According to an email Google is sending out to Wear OS developers, sideloading apps that aren’t available on the Play Store is about to get a lot more complicated starting March 10. You’ll no longer be able to sideload apps from your phone via the Play Store -> Apps on your phone section on watches, making it next to impossible to add unapproved apps to your watch without turning to tools meant for developers, like the Android Debug Bridge (ADB).

Developer Malcolm Bryant reached out to us with the email he received. Google explains that the change is part of a move away from the legacy embedded app model that allowed developers to add Wear OS code to Android apps. Eliminating this distribution method will make phone apps smaller for everyone, as people will no longer have to download Wear OS code to their phones even if they don’t have Wear OS devices.

However, the ability to rely on the legacy app model is particularly important for apps that aren’t available on the Play Store at all, which affects a lot of Bryant’s own projects. The change will make sideloading apps like these much more difficult for regular folks as it requires activating development tools on smartwatches. They’ll now have to enable developer options on their watches’ settings and push apps via ADB.

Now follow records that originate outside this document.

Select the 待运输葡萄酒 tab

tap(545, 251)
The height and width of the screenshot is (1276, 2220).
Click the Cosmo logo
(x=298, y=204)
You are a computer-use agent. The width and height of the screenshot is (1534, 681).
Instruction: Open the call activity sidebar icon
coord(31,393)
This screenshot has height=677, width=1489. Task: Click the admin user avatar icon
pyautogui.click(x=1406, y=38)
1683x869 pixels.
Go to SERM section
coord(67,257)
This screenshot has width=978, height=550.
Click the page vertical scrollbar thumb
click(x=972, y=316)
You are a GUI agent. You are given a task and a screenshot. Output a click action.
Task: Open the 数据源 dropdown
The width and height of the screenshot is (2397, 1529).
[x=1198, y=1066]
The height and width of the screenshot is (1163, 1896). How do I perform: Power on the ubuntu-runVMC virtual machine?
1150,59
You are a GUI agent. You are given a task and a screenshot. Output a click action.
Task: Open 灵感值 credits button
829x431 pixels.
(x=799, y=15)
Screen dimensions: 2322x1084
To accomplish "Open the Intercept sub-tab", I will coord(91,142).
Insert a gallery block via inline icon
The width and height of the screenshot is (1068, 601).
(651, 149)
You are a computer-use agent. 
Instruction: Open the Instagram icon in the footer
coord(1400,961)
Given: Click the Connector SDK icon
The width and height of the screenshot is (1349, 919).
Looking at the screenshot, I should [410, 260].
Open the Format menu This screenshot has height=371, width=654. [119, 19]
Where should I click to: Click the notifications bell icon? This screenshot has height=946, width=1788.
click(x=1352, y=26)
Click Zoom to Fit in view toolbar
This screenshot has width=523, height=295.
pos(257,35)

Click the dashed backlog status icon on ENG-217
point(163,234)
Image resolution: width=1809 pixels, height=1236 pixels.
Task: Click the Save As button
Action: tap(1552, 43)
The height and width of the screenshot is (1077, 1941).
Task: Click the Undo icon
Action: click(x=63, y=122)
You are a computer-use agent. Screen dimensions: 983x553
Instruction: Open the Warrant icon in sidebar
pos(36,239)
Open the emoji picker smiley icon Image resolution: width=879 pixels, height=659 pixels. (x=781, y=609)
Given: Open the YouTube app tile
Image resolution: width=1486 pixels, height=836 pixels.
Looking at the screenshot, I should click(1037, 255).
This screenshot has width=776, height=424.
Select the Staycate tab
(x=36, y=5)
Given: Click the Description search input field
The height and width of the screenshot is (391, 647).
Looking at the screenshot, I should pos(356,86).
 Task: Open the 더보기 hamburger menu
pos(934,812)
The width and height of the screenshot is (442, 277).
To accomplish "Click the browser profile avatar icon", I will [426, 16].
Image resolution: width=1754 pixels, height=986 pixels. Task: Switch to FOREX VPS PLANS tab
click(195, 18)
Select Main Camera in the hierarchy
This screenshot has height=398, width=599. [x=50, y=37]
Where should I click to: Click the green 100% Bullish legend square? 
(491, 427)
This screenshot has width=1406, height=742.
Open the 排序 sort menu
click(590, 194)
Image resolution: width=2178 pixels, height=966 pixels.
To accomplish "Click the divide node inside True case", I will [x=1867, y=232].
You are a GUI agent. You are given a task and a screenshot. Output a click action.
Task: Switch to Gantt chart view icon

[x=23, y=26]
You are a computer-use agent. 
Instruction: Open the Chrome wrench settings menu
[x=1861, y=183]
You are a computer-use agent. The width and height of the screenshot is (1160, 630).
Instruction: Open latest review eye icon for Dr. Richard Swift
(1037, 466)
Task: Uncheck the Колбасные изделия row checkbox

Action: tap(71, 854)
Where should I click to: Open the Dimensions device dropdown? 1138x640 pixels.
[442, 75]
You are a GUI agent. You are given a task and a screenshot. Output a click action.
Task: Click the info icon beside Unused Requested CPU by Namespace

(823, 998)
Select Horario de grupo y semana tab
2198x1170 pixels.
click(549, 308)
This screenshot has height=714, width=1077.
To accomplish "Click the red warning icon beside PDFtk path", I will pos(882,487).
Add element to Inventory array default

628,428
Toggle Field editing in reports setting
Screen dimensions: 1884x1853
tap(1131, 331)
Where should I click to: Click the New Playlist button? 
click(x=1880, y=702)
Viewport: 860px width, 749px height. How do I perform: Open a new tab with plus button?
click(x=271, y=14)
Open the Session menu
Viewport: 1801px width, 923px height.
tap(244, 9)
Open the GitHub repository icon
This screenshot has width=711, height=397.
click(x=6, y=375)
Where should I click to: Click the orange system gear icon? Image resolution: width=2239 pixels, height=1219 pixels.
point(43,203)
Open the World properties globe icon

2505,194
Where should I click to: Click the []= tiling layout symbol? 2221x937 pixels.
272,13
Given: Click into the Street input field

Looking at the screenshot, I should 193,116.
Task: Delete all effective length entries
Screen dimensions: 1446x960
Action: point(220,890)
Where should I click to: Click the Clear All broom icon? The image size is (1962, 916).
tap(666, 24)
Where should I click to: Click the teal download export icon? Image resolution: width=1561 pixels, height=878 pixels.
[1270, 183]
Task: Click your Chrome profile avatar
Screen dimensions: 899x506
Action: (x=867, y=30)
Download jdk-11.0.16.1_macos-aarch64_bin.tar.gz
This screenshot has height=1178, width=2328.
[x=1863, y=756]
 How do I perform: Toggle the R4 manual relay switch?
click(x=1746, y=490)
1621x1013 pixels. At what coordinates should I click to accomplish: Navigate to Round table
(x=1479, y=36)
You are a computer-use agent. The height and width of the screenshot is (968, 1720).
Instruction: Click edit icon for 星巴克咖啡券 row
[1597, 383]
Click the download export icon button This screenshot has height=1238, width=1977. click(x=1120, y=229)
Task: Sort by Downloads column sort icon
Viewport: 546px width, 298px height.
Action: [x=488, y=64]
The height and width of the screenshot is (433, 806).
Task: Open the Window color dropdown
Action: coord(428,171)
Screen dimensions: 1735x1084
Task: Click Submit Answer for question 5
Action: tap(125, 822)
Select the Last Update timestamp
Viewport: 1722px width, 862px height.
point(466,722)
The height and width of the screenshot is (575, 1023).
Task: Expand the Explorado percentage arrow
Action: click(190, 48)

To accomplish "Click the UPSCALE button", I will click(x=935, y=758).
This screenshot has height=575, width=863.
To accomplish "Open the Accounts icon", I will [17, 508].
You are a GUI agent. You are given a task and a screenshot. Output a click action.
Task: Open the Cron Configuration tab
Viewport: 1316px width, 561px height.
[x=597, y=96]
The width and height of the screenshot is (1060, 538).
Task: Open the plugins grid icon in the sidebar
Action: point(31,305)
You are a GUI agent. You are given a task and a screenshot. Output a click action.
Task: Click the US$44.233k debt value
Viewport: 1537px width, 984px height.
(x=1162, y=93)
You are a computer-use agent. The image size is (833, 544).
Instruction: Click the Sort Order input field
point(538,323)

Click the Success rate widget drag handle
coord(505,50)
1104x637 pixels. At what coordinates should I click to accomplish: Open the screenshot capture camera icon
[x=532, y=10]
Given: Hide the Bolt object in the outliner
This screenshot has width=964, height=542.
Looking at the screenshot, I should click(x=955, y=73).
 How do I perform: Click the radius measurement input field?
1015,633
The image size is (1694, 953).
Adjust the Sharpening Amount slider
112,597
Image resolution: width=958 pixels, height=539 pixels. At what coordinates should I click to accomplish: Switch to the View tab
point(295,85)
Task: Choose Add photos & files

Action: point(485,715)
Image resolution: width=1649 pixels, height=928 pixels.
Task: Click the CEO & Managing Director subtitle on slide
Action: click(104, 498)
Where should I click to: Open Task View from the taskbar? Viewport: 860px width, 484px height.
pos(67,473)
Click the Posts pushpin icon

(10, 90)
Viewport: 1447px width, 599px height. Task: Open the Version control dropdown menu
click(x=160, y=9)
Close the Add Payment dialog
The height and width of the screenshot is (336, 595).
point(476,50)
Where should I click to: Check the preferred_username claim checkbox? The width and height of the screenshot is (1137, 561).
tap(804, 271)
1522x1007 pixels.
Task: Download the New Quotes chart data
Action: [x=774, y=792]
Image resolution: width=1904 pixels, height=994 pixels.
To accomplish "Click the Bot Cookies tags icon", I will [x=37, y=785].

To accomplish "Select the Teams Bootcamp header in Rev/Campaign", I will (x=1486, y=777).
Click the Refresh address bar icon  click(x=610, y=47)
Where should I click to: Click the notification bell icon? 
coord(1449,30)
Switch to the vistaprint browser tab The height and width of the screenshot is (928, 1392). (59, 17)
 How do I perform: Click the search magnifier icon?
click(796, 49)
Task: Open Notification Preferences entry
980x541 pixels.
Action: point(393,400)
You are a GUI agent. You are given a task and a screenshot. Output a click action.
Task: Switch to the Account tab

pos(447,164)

Moves like these shouldn’t be too surprising given Google is working on tightening control over its apps and devices. It only recently introduced new security measures that prevent sideloading a few Google apps on Android 11, and getting Android apps on Chrome OS without using the Play Store has always been a big hassle. The change is quite understandable in the Wear OS case, though. The company wants to decouple Wear OS apps from Android apps, and the new sideloading restriction appears to be a victim caught in the crossfire. Many developers who publish their apps to the Play Store have switched over to the new app distribution model already anyway, so this mostly hits apps that are distributed elsewhere.